SET TASK: Reproduce word for word the part of the rows that opens with the first line and closes with the line containing "pos(528,15)", including both of those lines. Leave the pictures out of your answer.

[START RAW RECORDS]

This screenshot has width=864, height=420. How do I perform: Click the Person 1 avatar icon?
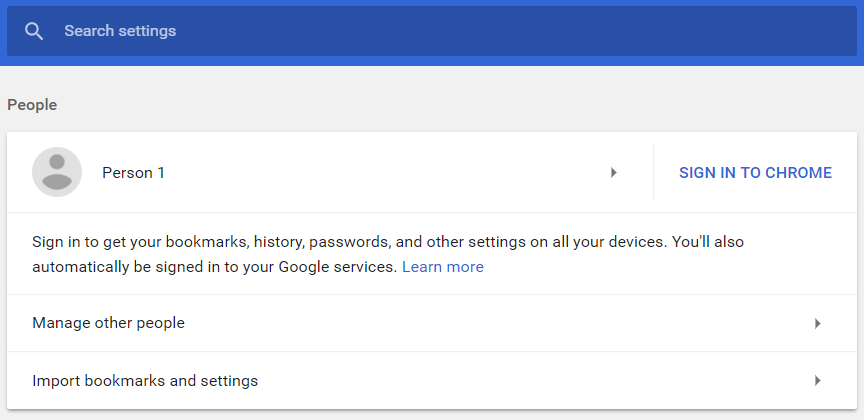(x=57, y=172)
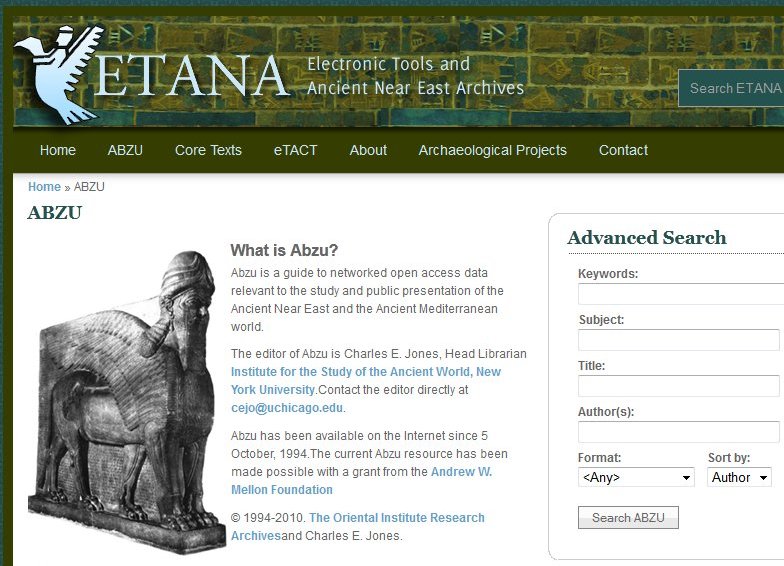Click the Subject input field
Image resolution: width=784 pixels, height=566 pixels.
coord(678,340)
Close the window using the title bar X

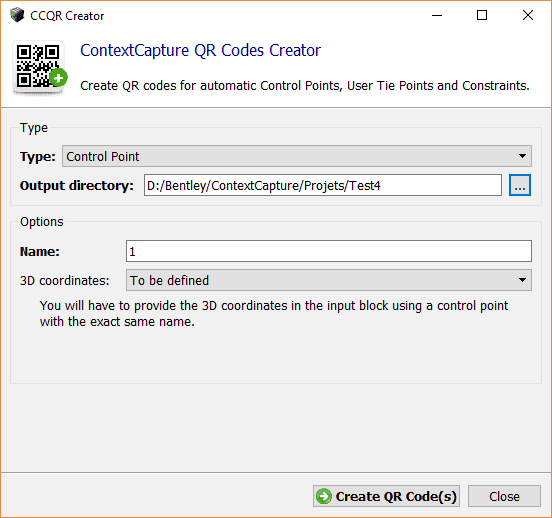pos(528,15)
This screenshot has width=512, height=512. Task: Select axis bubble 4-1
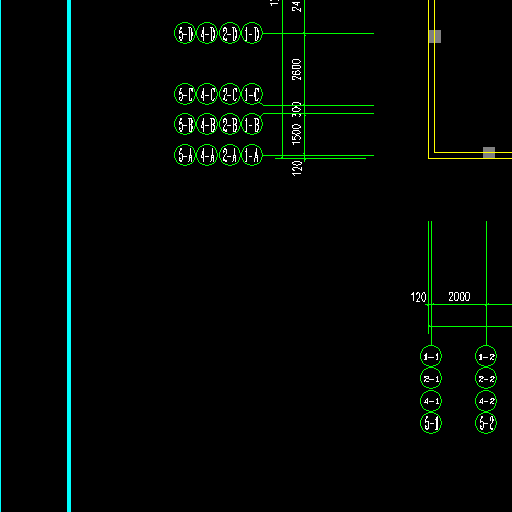(x=431, y=401)
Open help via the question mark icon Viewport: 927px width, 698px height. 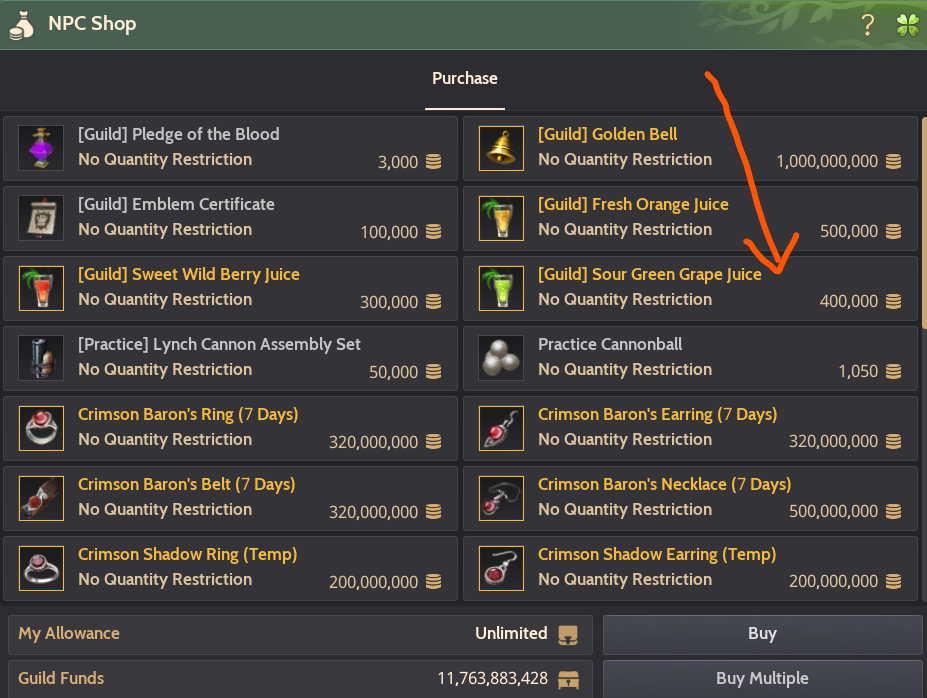coord(866,24)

[END RAW RECORDS]

EXPECTED ANSWER:
This screenshot has width=864, height=420. How do I perform: Click the Person 1 avatar icon?
(x=57, y=172)
Click the Subject input field
Image resolution: width=784 pixels, height=566 pixels.
coord(678,340)
Close the window using the title bar X

pos(528,15)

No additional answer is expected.